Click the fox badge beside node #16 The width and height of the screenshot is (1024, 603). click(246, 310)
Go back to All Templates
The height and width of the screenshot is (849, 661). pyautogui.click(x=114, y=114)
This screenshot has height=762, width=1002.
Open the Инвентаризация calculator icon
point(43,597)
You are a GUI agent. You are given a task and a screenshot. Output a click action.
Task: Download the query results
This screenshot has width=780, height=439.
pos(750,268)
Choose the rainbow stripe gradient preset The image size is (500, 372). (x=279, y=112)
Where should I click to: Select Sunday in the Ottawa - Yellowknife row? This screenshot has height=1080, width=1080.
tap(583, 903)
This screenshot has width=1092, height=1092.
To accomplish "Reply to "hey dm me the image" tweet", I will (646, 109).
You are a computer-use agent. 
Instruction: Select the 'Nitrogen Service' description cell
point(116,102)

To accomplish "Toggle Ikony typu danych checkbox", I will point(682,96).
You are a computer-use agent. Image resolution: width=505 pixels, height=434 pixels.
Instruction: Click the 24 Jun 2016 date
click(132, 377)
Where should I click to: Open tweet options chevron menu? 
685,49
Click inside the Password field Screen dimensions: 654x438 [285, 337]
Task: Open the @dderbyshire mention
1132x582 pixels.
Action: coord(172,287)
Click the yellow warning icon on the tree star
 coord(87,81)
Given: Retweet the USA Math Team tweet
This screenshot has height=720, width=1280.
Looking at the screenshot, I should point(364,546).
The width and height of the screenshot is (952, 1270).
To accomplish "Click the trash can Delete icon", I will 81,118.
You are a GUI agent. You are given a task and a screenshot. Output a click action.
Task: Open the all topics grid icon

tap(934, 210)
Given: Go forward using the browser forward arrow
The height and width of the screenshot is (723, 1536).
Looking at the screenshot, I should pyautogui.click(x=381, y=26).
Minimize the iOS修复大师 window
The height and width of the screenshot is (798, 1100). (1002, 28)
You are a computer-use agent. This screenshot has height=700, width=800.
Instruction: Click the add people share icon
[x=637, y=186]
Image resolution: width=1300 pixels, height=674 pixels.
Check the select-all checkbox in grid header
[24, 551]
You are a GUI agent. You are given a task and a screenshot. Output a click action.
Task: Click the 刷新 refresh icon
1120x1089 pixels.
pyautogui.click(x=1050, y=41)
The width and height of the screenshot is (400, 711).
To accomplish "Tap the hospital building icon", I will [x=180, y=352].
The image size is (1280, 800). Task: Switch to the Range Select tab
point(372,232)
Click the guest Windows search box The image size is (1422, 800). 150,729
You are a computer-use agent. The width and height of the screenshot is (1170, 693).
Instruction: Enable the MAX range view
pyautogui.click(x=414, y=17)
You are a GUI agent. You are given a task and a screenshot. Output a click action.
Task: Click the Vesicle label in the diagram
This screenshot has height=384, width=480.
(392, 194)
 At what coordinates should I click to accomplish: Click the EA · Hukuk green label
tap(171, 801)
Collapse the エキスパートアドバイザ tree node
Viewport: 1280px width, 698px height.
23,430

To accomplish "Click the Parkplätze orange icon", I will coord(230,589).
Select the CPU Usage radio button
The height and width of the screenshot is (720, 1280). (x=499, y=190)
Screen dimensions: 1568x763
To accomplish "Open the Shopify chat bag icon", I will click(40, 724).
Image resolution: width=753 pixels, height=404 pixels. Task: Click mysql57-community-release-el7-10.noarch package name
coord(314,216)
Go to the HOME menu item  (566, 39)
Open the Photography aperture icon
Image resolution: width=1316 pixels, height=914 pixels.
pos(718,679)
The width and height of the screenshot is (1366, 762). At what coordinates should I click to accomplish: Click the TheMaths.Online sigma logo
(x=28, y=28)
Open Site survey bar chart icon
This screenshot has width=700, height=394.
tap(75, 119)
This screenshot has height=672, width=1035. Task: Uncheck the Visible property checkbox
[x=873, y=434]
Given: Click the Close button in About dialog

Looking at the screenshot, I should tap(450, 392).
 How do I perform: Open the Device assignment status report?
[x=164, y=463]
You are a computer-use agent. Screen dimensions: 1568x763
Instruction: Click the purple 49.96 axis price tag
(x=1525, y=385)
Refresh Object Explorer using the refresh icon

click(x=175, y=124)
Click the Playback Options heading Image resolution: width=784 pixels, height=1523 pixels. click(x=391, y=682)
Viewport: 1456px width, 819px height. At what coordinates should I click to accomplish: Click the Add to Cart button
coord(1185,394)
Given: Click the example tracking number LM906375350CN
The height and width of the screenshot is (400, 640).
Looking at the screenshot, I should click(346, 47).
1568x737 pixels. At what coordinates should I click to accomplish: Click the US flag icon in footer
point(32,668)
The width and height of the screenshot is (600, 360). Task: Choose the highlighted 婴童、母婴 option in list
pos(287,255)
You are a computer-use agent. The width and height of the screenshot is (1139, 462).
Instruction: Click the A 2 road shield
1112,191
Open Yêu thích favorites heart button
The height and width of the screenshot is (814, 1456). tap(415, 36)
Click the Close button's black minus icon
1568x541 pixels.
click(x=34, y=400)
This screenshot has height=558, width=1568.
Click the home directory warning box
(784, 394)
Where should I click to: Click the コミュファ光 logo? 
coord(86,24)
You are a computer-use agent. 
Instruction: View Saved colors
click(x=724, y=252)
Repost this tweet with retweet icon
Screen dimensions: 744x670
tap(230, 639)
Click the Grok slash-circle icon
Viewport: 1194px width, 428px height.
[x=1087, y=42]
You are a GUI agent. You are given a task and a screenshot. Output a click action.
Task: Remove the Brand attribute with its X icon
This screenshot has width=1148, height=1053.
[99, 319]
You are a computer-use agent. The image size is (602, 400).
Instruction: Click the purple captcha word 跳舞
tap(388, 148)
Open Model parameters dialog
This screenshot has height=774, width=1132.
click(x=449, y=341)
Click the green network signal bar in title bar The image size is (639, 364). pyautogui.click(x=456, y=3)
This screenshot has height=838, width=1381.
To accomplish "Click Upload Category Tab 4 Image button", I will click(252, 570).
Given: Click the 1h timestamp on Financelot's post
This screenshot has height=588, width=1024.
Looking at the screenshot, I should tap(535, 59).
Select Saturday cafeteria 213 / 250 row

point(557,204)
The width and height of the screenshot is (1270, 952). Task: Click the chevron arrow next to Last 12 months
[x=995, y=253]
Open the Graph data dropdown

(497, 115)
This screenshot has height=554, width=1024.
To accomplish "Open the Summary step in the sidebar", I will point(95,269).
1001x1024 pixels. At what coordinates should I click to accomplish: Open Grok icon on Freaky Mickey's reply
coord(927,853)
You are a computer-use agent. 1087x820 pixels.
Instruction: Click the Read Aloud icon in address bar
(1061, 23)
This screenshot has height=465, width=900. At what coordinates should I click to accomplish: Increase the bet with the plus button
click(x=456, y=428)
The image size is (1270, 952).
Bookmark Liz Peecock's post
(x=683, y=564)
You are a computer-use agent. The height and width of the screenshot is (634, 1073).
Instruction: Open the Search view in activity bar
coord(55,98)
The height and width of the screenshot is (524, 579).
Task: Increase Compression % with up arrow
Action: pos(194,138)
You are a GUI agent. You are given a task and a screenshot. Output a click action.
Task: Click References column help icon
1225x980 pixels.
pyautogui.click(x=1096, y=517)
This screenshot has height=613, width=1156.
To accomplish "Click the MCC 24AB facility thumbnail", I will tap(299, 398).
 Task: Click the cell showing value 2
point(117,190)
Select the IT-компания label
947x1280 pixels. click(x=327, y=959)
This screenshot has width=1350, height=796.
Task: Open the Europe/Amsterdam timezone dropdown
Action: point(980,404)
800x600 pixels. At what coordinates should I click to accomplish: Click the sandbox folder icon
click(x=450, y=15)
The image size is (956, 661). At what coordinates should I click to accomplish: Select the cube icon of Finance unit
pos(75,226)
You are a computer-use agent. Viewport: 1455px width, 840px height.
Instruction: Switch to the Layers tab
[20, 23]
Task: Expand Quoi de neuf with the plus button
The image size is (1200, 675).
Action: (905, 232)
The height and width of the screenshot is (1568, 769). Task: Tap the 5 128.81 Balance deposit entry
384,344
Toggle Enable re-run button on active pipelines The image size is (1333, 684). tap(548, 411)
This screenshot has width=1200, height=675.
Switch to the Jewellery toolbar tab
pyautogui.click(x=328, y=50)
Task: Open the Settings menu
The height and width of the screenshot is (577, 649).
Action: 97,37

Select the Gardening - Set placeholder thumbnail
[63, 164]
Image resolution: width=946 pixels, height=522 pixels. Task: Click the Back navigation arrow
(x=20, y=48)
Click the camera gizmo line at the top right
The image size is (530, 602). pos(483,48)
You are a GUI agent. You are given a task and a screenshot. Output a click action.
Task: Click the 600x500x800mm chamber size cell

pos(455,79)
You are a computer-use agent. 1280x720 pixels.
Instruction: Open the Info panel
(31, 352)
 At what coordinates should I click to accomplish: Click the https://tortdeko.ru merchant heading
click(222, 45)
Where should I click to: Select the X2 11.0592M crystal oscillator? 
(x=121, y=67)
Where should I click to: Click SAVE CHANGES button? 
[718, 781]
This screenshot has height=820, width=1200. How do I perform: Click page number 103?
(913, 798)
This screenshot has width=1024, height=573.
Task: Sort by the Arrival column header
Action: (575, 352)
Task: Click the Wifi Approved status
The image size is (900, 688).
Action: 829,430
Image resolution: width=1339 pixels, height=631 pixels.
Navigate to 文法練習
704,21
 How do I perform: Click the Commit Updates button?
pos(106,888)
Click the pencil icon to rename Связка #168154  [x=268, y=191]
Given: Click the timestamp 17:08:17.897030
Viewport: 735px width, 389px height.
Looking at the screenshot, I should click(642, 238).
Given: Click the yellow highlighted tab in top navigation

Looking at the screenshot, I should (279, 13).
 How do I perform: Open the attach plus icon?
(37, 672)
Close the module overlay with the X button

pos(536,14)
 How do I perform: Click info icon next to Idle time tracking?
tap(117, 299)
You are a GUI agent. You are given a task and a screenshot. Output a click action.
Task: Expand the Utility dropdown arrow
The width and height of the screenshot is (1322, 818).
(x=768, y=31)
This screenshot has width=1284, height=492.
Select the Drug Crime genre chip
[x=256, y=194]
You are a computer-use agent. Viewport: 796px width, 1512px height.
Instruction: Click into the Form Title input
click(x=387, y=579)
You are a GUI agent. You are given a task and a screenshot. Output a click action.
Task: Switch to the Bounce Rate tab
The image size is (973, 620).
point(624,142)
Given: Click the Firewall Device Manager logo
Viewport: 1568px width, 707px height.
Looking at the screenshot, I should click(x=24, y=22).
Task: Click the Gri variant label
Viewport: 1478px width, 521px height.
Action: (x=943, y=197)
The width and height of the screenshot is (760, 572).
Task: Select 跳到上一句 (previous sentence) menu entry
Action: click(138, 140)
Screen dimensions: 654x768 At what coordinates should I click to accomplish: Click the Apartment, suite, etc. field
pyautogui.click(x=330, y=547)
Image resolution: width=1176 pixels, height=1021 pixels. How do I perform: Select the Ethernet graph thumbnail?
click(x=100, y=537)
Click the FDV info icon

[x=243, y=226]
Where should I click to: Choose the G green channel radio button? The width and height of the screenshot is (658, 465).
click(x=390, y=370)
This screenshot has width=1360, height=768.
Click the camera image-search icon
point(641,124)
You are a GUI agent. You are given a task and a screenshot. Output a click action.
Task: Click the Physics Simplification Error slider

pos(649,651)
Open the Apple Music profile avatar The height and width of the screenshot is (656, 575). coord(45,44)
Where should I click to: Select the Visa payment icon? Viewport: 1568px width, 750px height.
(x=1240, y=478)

··········

Everything above from the line containing "You are a computer-use agent. Screen" down to the line containing "Click the Playback" should be copied exactly, both end lines included, and nothing else.

You are a computer-use agent. Screen dimensions: 1568x763
Instruction: Click the purple 49.96 axis price tag
(x=1525, y=385)
Refresh Object Explorer using the refresh icon

click(x=175, y=124)
Click the Playback Options heading Image resolution: width=784 pixels, height=1523 pixels. click(x=391, y=682)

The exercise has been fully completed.